◆ ABOUT THIS EXERCISE
From the data below, retype exactly the lines starting with the one that contains "You are a GUI" and ending with the one that contains "Task: Filter the Configuration column", both included.

◆ RECORDS SUPPLIED
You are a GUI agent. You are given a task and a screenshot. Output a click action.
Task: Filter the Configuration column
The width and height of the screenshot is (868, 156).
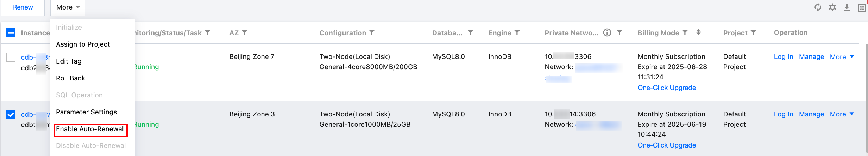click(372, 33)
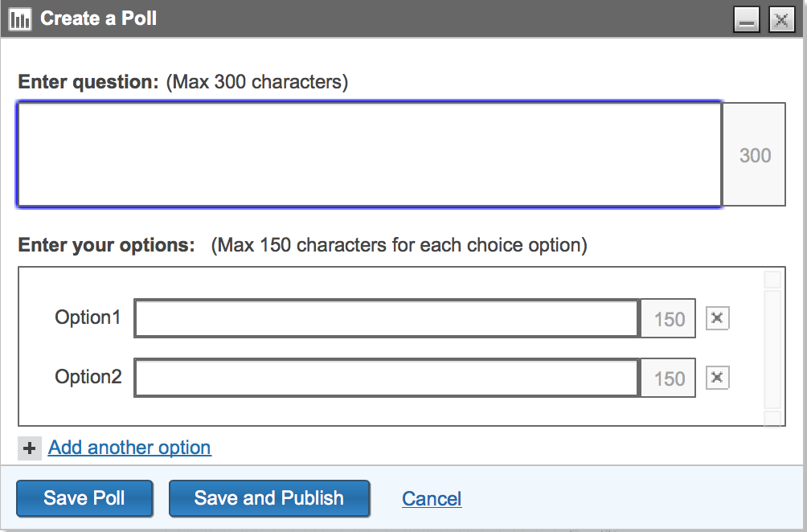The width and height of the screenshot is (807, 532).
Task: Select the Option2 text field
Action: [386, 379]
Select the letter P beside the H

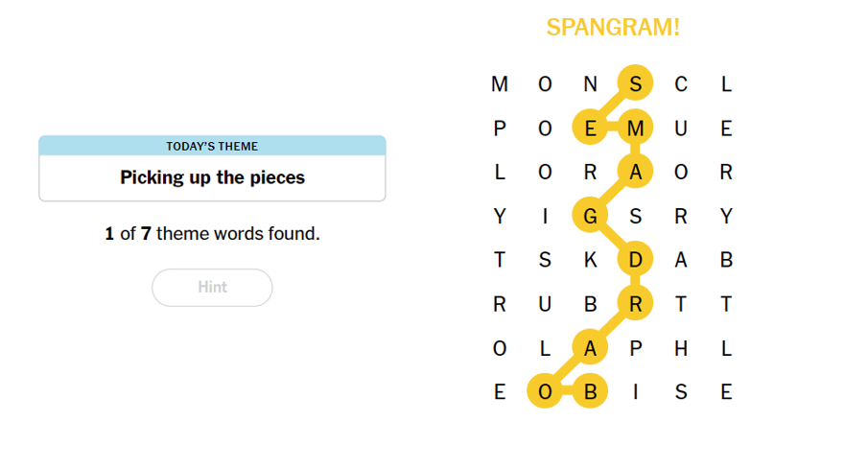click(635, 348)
--
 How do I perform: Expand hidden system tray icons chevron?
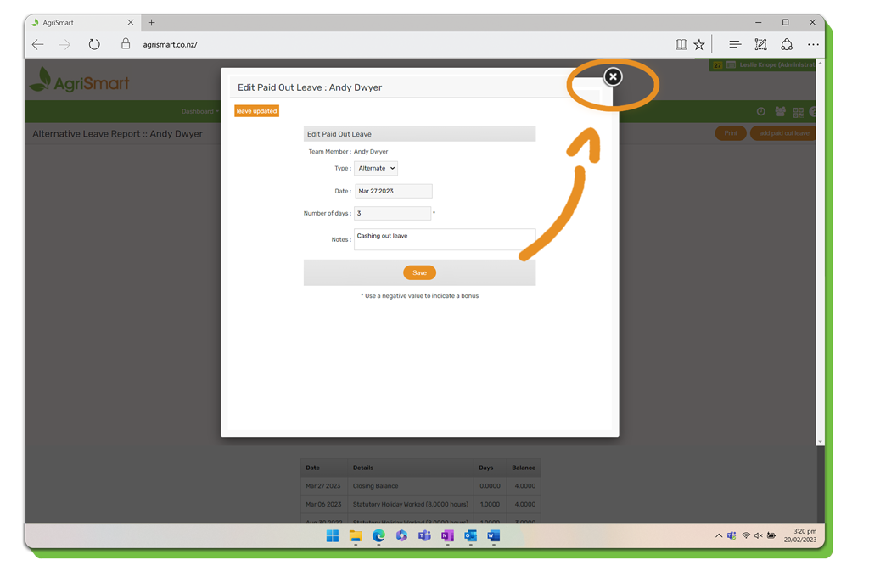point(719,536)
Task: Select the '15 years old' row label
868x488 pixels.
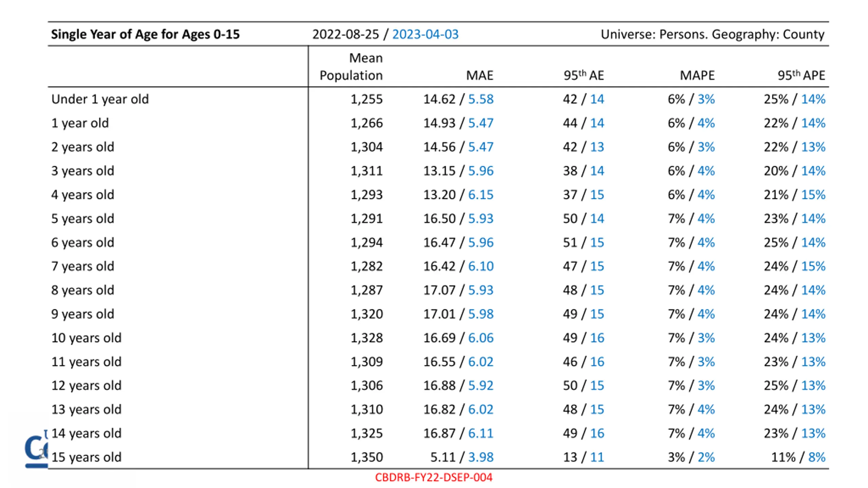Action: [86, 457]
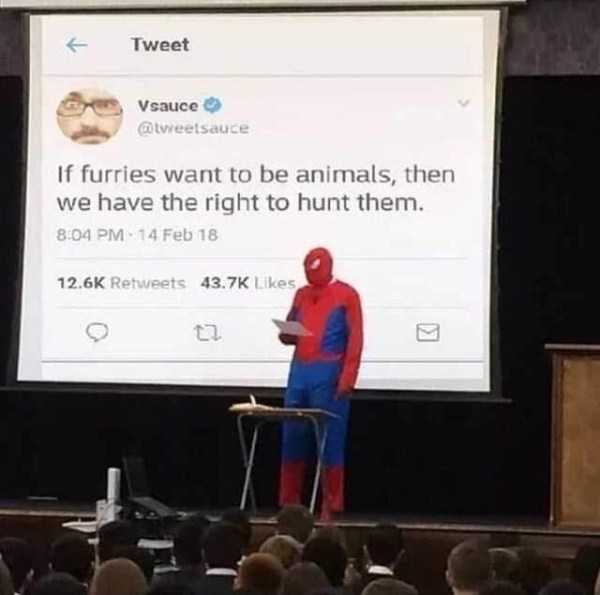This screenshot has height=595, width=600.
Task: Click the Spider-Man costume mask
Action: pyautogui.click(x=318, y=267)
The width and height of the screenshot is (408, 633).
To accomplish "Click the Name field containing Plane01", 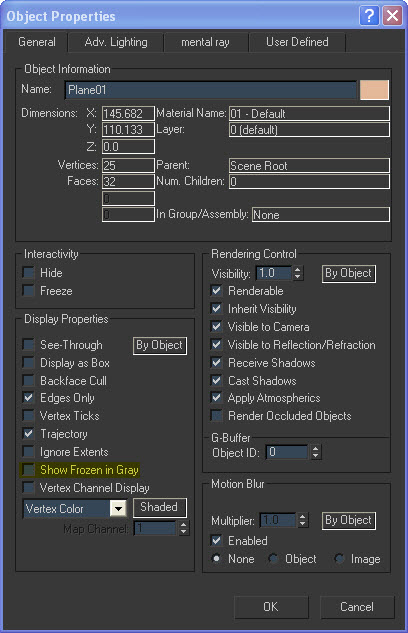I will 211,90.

◆ OUTPUT FOR THIS TASK
You are a GUI agent. You are given a task and a screenshot. Output a click action.
Task: Filter the Configuration column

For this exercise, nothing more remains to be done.